Looking at https://doc.rust-lang.org/rustc/instrument-coverage.html#running-the-instrumented-binary-to-generate-raw-coverage-profiling-data it seems like there are modes which consolidate the data into a few files. Notably %Nm looks very useful for this use case.

I'm not sure that will fix the problem. If you are using nextest you are already using it.

https://github.com/taiki-e/cargo-llvm-cov/blob/e3dd19fe090eb27ec37f8c41ed129c0aa838054e/src/main.rs#L214-L230

From experience, my impression is that when there is a disk usage problem, it is easier to just free up disk space than to look for workarounds to reduce disk usage (https://github.com/taiki-e/portable-atomic/commit/de87ecc7fa4918fb82a69101e8ab9f7ad807718a, https://github.com/taiki-e/workflows/commit/382d34484e6ae7ce7d9aa2892f16682561befa6f).

cwfitzgerald commented 8 months ago

From experience, my impression is that when there is a disk usage problem, it is easier to just free up disk space than to look for workarounds to reduce disk usage

Unfortunately at the rate our test disk space are growing, that is only buying us a little time until we need to start using the larger github runners with more space.

I'm not sure that will fix the problem. If you are using nextest you are already using it.

Interesting - the idea I was thinking of was using {}-%{}m instead of {}-%p-%{}m so that as much re-use as possible happens. I wonder if the PID behavior on windows causes more usage than on linux/mac where we didn't hit this problem.

taiki-e commented 8 months ago

the idea I was thinking of was using {}-%{}m instead of {}-%p-%{}m so that as much re-use as possible happens.

Ah, interesting.

I've implemented this in llvm-profile-file-name branch. Could you try to see if it works as expected?

cargo install cargo-llvm-cov --git https://github.com/taiki-e/cargo-llvm-cov --branch llvm-profile-file-name

LLVM_PROFILE_FILE_NAME='<name>.profraw' cargo llvm-cov ...

cwfitzgerald commented 8 months ago

Nice!

Using the default profile name, running wgpu's 1000 test, test suite on my windows machine results in: 14.3 GB of profraw files.

Using "wgpu-%8n.profraw" as the profile name, I get 26 (264MB) profraw files.

Using "wgpu-%n.profraw" as the profile name, I get 13 (125MB) profraw files.
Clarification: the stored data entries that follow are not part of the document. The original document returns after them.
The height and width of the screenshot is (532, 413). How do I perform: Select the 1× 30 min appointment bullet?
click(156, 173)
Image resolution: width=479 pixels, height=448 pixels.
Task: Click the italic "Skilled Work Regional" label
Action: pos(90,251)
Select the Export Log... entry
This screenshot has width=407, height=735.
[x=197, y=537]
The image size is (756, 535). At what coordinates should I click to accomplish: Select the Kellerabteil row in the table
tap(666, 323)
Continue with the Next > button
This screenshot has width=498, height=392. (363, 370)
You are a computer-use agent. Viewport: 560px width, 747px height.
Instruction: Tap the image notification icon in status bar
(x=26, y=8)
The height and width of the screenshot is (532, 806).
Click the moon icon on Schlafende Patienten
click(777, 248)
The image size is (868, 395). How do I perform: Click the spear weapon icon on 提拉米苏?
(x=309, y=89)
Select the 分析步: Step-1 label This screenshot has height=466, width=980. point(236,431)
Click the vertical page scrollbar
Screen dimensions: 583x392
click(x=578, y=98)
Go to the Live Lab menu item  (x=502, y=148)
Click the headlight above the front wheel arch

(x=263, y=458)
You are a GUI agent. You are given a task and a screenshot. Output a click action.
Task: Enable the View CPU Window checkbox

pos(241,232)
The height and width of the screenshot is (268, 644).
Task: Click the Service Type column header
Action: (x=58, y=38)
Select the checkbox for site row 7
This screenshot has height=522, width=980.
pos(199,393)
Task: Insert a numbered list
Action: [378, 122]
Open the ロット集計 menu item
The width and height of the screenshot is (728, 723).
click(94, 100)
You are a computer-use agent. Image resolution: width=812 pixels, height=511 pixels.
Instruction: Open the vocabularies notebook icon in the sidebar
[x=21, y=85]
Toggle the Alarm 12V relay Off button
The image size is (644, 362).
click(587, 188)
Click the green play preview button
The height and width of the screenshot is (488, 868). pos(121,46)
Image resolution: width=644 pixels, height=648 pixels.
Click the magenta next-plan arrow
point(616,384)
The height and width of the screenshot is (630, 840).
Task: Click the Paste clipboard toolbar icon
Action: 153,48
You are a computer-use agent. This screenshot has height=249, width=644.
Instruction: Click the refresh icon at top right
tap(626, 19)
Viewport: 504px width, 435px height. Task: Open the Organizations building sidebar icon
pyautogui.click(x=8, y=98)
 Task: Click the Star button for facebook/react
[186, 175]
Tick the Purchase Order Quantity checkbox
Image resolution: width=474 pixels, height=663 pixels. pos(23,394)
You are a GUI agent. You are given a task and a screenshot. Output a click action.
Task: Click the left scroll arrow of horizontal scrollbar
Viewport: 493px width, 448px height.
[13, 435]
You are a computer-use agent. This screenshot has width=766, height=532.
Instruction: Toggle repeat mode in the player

This == the amount of binaries we have in our test suite, meaning it won't scale up as we add more tests.

I built the reports from the various runs and they were completely identical. Additionally, changing the number of allowed profiles didn't seem to affect runtime at all, though we generally have longer running tests (4s each). Recorded on a 20 core machine.

This is a massive win for us, and completely eliminates the problem. I might actually suggest that the nextest default be {}-%Nm, as this feels like a much better default.

cwfitzgerald commented 8 months ago

Just tested with a subset of our tests which are very fast (<0.1s each) and the profile file name setting makes no difference in suite runtime.

taiki-e commented 8 months ago

Published in v0.6.2. Thanks for testing this!

I might actually suggest that the nextest default be {}-%Nm, as this feels like a much better default.

Yeah, it would be preferable to do so if it would not affect the accuracy.